Denken vanuit de bodem
Voor de keuze van het maisras heeft Riemersma een heldere filosofie: “Er zijn vijf schakels die belangrijk zijn, namelijk bodem, gewas, bemesting, inkuilen en de koe. Maar het begint bij de bodem. De mais moet passen bij de grond”, zegt Riemersma. Hij geeft aan dat de stem van de loonwerker daarin heel belangrijk is. Die kent de grond in de omgeving het beste.
“Gemiddeld zitten we hier met de rassen aan de vroege kant. Dan kies je toch een beetje voor safe”, motiveert Lenes de keuze voor vroeg. Ook de bestemming, voor de verkoop of voeren, bepaalt voor hem mede de rassenkeuze. De laatste jaren kiest hij voor LG 31.205. “Die geeft hier kwaliteit en opbrengst en daar ben ik erg tevreden over.” Het zaad betrekt hij van dealer Hoogland BV.
Grond niet te fijn
Voor de zaaibedbereiding ploegt Lenes ondiep met een vorenpakker alvorens te zaaien. “De zandgrond is best slempgevoelig. Daarom maken we het niet te fijn. En op de venige grond werken we met de Smaragd cultivator in combinatie met het zaaien. We willen daar zo min mogelijk grond omwoelen.”
Lenes zaait als groenbemester Westerwolds- en Italiaans raaigras. “Als de mais er vroeg af is, zaai ik nog wel eens 20 kg bij met de Evers profi. Dan heb je met één werkgang weer mooi grasland dat je een jaar kan gebruiken voor voederwinning.” Soms maait hij nog een snede alvorens de groenbemester onder te werken.

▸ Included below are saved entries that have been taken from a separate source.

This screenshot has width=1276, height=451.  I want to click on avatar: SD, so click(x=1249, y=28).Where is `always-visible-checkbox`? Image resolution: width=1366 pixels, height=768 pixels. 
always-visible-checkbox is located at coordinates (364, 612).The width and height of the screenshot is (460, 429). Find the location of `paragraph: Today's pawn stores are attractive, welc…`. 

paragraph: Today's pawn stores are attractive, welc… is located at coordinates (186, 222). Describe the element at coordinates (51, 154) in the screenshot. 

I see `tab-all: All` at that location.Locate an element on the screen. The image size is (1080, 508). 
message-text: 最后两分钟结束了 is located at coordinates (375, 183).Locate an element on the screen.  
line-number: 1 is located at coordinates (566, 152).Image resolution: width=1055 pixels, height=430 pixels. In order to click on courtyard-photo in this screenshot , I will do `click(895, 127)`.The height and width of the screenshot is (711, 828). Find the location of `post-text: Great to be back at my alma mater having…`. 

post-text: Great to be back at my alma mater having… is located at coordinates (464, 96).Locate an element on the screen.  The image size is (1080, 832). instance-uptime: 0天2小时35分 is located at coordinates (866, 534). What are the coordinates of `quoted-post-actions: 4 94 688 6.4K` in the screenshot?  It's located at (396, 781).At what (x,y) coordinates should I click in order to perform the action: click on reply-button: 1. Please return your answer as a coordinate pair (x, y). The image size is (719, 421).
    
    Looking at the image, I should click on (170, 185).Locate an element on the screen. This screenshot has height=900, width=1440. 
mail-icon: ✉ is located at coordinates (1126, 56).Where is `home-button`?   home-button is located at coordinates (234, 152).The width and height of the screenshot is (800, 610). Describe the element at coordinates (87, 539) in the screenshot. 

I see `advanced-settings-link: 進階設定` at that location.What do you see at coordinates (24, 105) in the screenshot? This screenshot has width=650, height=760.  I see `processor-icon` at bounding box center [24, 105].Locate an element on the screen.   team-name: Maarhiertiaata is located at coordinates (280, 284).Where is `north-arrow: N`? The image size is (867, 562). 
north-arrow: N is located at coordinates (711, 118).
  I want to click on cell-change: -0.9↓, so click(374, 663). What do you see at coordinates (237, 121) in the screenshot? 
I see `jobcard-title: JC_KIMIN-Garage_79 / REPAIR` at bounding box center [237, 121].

Hoeveelheid mais in rantsoen belangrijk
“Belangrijke vraag is ook hoeveel mais je hebt in het rantsoen. Voer je 70% mais, dan is het zetmeelgehalte wat minder belangrijk. Voordeel van LG-rassen is dat je beide kanten op kunt, met meer of minder zetmeel. Het zijn voertechnisch rassen die je passend kunt maken voor elk type rantsoen”, vindt Riemersma.
Met 25 tot 30% mais in het rantsoen heeft Lenes meer aandacht voor het zetmeelgehalte. “In onze discussies staat de koe altijd centraal, maar het begint bij de bodem.” Riemersma en Lenes kennen elkaar al ruim 25 jaar en vullen elkaar dan ook goed aan.
Lasagnekuil gras en mais
Dit jaar maakt Lenes voor het eerst gebruik van een afdeksysteem, easy silage. “Met afdekken scheelt dat heel wat tijd. En het ziet er ook nog eens erg netjes uit”, motiveert hij. Ze maken lasagnekuilen met mais en daarbovenop een laag herfstgras. Om de voermengwagen gevuld te krijgen snijden ze kleine blokken. “We moeten eronder en boven een blok uithalen om een constante samenstelling te krijgen.” Riemersma: “Netjes werken is heel belangrijk, strakke wanden en een recht snijvlak om verliezen te voorkomen!”